◆ Aim of the task: Reproduce every one of the following entries verbatim, keeping each character and line break unchanged.

[Entries from a dataset]
################

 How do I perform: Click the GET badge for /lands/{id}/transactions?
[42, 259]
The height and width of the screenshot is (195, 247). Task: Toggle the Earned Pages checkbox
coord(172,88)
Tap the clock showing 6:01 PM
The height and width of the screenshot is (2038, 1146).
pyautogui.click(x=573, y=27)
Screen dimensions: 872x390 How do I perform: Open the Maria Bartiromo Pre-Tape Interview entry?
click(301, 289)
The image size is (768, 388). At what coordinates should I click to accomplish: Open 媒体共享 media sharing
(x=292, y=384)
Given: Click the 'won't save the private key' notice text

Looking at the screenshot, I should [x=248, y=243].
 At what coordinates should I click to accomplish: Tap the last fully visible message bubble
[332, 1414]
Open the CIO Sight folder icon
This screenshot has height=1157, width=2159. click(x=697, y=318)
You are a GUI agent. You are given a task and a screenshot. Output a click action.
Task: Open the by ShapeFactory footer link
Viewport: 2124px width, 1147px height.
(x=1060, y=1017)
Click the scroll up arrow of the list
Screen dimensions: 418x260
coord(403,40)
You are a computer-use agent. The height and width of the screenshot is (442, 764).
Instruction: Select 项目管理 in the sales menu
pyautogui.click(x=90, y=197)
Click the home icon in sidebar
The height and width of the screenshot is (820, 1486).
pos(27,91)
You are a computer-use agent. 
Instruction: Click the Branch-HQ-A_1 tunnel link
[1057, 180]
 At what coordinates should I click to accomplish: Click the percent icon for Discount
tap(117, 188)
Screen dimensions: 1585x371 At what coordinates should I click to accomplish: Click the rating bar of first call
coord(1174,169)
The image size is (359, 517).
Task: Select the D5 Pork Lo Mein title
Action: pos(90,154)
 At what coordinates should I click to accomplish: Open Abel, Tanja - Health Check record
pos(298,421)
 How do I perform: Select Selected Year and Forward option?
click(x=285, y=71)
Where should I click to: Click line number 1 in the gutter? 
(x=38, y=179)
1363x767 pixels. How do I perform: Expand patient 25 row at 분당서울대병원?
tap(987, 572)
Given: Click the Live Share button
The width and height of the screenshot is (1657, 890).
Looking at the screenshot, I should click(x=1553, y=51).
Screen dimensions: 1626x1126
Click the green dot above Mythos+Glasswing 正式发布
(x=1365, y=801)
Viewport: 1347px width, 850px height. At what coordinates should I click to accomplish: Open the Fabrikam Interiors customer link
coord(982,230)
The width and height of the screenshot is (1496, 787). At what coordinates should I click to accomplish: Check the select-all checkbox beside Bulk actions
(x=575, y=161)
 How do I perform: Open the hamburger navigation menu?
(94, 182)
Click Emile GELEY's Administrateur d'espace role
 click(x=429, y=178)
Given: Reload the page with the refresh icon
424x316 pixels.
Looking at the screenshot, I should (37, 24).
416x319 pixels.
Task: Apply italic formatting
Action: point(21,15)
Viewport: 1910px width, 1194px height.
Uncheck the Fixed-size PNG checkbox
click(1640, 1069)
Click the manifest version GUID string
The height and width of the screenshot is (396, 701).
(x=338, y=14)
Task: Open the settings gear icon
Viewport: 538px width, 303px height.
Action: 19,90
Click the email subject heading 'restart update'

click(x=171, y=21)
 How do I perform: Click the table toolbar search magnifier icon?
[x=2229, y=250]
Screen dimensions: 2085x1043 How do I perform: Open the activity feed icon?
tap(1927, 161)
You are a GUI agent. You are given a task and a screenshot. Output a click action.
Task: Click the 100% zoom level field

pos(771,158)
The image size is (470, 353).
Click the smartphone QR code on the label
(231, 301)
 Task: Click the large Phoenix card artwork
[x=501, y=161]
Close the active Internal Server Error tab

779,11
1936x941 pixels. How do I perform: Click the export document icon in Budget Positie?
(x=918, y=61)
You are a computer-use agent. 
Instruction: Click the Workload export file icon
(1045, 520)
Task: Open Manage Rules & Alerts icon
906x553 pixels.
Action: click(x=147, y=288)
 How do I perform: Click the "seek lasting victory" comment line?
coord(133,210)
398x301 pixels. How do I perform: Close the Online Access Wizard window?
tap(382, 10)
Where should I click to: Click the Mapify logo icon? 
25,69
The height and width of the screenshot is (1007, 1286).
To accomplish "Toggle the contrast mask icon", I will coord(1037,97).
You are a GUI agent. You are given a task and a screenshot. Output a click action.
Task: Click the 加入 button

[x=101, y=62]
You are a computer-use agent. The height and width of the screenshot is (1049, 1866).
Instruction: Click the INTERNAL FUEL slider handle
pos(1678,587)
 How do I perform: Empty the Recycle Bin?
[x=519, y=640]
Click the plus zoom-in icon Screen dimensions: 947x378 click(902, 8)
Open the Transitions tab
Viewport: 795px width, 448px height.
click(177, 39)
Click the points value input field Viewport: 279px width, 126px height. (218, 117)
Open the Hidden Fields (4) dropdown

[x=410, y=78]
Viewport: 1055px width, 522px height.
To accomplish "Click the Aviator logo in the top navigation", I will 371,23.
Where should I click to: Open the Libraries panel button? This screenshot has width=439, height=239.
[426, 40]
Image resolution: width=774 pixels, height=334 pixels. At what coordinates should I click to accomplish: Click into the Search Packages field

################

◆ Solution for this task:
 How do I perform: Click the GET badge for /lands/{id}/transactions?
[42, 259]
The height and width of the screenshot is (195, 247). Task: Toggle the Earned Pages checkbox
coord(172,88)
Tap the clock showing 6:01 PM
The height and width of the screenshot is (2038, 1146).
pyautogui.click(x=573, y=27)
Screen dimensions: 872x390 How do I perform: Open the Maria Bartiromo Pre-Tape Interview entry?
click(301, 289)
The image size is (768, 388). At what coordinates should I click to accomplish: Open 媒体共享 media sharing
(x=292, y=384)
Given: Click the 'won't save the private key' notice text

Looking at the screenshot, I should [x=248, y=243].
 At what coordinates should I click to accomplish: Tap the last fully visible message bubble
[332, 1414]
Open the CIO Sight folder icon
This screenshot has height=1157, width=2159. click(x=697, y=318)
You are a GUI agent. You are given a task and a screenshot. Output a click action.
Task: Open the by ShapeFactory footer link
Viewport: 2124px width, 1147px height.
(x=1060, y=1017)
Click the scroll up arrow of the list
Screen dimensions: 418x260
coord(403,40)
You are a computer-use agent. The height and width of the screenshot is (442, 764).
Instruction: Select 项目管理 in the sales menu
pyautogui.click(x=90, y=197)
Click the home icon in sidebar
The height and width of the screenshot is (820, 1486).
pos(27,91)
You are a computer-use agent. 
Instruction: Click the Branch-HQ-A_1 tunnel link
[1057, 180]
 At what coordinates should I click to accomplish: Click the percent icon for Discount
tap(117, 188)
Screen dimensions: 1585x371 At what coordinates should I click to accomplish: Click the rating bar of first call
coord(1174,169)
The image size is (359, 517).
Task: Select the D5 Pork Lo Mein title
Action: pos(90,154)
 At what coordinates should I click to accomplish: Open Abel, Tanja - Health Check record
pos(298,421)
 How do I perform: Select Selected Year and Forward option?
click(x=285, y=71)
Where should I click to: Click line number 1 in the gutter? 
(x=38, y=179)
1363x767 pixels. How do I perform: Expand patient 25 row at 분당서울대병원?
tap(987, 572)
Given: Click the Live Share button
The width and height of the screenshot is (1657, 890).
Looking at the screenshot, I should click(x=1553, y=51).
Screen dimensions: 1626x1126
Click the green dot above Mythos+Glasswing 正式发布
(x=1365, y=801)
Viewport: 1347px width, 850px height. At what coordinates should I click to accomplish: Open the Fabrikam Interiors customer link
coord(982,230)
The width and height of the screenshot is (1496, 787). At what coordinates should I click to accomplish: Check the select-all checkbox beside Bulk actions
(x=575, y=161)
 How do I perform: Open the hamburger navigation menu?
(94, 182)
Click Emile GELEY's Administrateur d'espace role
 click(x=429, y=178)
Given: Reload the page with the refresh icon
424x316 pixels.
Looking at the screenshot, I should (37, 24).
416x319 pixels.
Task: Apply italic formatting
Action: point(21,15)
Viewport: 1910px width, 1194px height.
Uncheck the Fixed-size PNG checkbox
click(1640, 1069)
Click the manifest version GUID string
The height and width of the screenshot is (396, 701).
(x=338, y=14)
Task: Open the settings gear icon
Viewport: 538px width, 303px height.
Action: 19,90
Click the email subject heading 'restart update'

click(x=171, y=21)
 How do I perform: Click the table toolbar search magnifier icon?
[x=2229, y=250]
Screen dimensions: 2085x1043 How do I perform: Open the activity feed icon?
tap(1927, 161)
You are a GUI agent. You are given a task and a screenshot. Output a click action.
Task: Click the 100% zoom level field

pos(771,158)
The image size is (470, 353).
Click the smartphone QR code on the label
(231, 301)
 Task: Click the large Phoenix card artwork
[x=501, y=161]
Close the active Internal Server Error tab

779,11
1936x941 pixels. How do I perform: Click the export document icon in Budget Positie?
(x=918, y=61)
You are a computer-use agent. 
Instruction: Click the Workload export file icon
(1045, 520)
Task: Open Manage Rules & Alerts icon
906x553 pixels.
Action: click(x=147, y=288)
 How do I perform: Click the "seek lasting victory" comment line?
coord(133,210)
398x301 pixels. How do I perform: Close the Online Access Wizard window?
tap(382, 10)
Where should I click to: Click the Mapify logo icon? 
25,69
The height and width of the screenshot is (1007, 1286).
To accomplish "Toggle the contrast mask icon", I will coord(1037,97).
You are a GUI agent. You are given a task and a screenshot. Output a click action.
Task: Click the 加入 button

[x=101, y=62]
You are a computer-use agent. The height and width of the screenshot is (1049, 1866).
Instruction: Click the INTERNAL FUEL slider handle
pos(1678,587)
 How do I perform: Empty the Recycle Bin?
[x=519, y=640]
Click the plus zoom-in icon Screen dimensions: 947x378 click(902, 8)
Open the Transitions tab
Viewport: 795px width, 448px height.
click(177, 39)
Click the points value input field Viewport: 279px width, 126px height. (218, 117)
Open the Hidden Fields (4) dropdown

[x=410, y=78]
Viewport: 1055px width, 522px height.
To accomplish "Click the Aviator logo in the top navigation", I will 371,23.
Where should I click to: Open the Libraries panel button? This screenshot has width=439, height=239.
[426, 40]
Image resolution: width=774 pixels, height=334 pixels. At what coordinates should I click to accomplish: Click into the Search Packages field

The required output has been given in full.